**Given request**:
List every line of the listing below that contains the string "Switch", matching case exactly.

**Material to process**:
|---|
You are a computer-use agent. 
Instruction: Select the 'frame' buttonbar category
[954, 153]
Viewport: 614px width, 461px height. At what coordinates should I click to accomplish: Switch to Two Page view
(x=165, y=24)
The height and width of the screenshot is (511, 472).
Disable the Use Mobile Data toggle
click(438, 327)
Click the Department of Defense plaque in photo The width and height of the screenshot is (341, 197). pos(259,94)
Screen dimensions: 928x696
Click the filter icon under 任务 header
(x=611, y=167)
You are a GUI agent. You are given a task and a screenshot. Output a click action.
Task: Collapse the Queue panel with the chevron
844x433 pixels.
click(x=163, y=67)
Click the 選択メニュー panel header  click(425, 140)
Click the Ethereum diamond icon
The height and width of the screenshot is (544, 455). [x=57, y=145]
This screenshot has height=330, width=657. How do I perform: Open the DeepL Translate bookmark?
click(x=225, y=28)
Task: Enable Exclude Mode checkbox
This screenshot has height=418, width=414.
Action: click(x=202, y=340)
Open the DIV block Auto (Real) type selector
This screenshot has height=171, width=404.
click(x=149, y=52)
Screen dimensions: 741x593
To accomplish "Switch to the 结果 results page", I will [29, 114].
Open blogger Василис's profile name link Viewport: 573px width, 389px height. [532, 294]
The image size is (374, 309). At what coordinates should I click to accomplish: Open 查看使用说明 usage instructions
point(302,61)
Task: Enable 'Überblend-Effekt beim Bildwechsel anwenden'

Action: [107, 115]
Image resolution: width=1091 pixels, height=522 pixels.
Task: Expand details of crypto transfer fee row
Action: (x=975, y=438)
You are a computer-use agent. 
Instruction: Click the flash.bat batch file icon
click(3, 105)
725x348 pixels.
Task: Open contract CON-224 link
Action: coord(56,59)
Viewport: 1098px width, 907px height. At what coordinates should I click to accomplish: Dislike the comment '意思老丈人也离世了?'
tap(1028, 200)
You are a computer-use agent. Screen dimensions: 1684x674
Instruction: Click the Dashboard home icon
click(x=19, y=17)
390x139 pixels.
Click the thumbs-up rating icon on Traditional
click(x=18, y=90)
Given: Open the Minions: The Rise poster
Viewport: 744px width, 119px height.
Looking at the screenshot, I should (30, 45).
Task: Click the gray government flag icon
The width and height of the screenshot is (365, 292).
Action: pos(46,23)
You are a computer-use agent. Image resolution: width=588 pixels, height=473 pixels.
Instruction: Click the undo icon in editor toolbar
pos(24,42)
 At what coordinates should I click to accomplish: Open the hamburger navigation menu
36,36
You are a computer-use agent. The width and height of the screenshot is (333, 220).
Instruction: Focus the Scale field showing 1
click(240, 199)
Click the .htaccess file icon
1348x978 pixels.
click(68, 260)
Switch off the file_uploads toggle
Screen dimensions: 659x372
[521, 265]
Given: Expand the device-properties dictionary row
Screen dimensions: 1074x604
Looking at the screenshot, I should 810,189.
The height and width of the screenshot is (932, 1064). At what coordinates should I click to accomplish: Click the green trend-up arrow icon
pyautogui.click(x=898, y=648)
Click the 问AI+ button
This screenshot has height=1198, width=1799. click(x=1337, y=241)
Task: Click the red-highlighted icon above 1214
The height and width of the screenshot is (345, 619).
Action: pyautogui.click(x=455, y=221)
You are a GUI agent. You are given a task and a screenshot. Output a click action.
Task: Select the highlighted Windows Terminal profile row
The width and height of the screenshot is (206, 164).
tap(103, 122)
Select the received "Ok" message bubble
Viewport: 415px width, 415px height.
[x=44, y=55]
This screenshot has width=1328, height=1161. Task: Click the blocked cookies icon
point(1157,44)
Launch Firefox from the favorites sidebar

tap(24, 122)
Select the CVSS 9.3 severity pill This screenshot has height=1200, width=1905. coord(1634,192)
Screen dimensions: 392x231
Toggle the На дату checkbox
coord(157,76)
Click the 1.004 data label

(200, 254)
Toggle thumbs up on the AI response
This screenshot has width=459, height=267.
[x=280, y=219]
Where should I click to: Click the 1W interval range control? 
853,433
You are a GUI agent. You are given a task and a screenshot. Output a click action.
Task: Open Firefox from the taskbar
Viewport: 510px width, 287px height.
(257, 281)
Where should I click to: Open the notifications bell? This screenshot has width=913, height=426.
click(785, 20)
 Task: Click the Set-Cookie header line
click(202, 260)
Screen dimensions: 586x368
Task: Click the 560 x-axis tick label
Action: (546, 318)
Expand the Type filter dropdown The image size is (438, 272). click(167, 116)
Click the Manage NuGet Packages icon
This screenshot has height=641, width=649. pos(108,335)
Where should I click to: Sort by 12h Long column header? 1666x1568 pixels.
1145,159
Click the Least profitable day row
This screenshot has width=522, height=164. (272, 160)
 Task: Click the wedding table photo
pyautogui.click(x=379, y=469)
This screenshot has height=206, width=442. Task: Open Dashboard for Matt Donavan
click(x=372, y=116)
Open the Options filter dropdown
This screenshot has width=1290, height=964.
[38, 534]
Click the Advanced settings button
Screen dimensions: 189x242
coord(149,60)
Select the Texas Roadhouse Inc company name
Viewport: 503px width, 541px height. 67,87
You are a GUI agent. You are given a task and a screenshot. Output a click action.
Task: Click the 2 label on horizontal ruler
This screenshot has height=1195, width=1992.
|---|
**Task result**:
Viewport: 614px width, 461px height. At what coordinates should I click to accomplish: Switch to Two Page view
To accomplish "Switch to the 结果 results page", I will [29, 114].
Switch off the file_uploads toggle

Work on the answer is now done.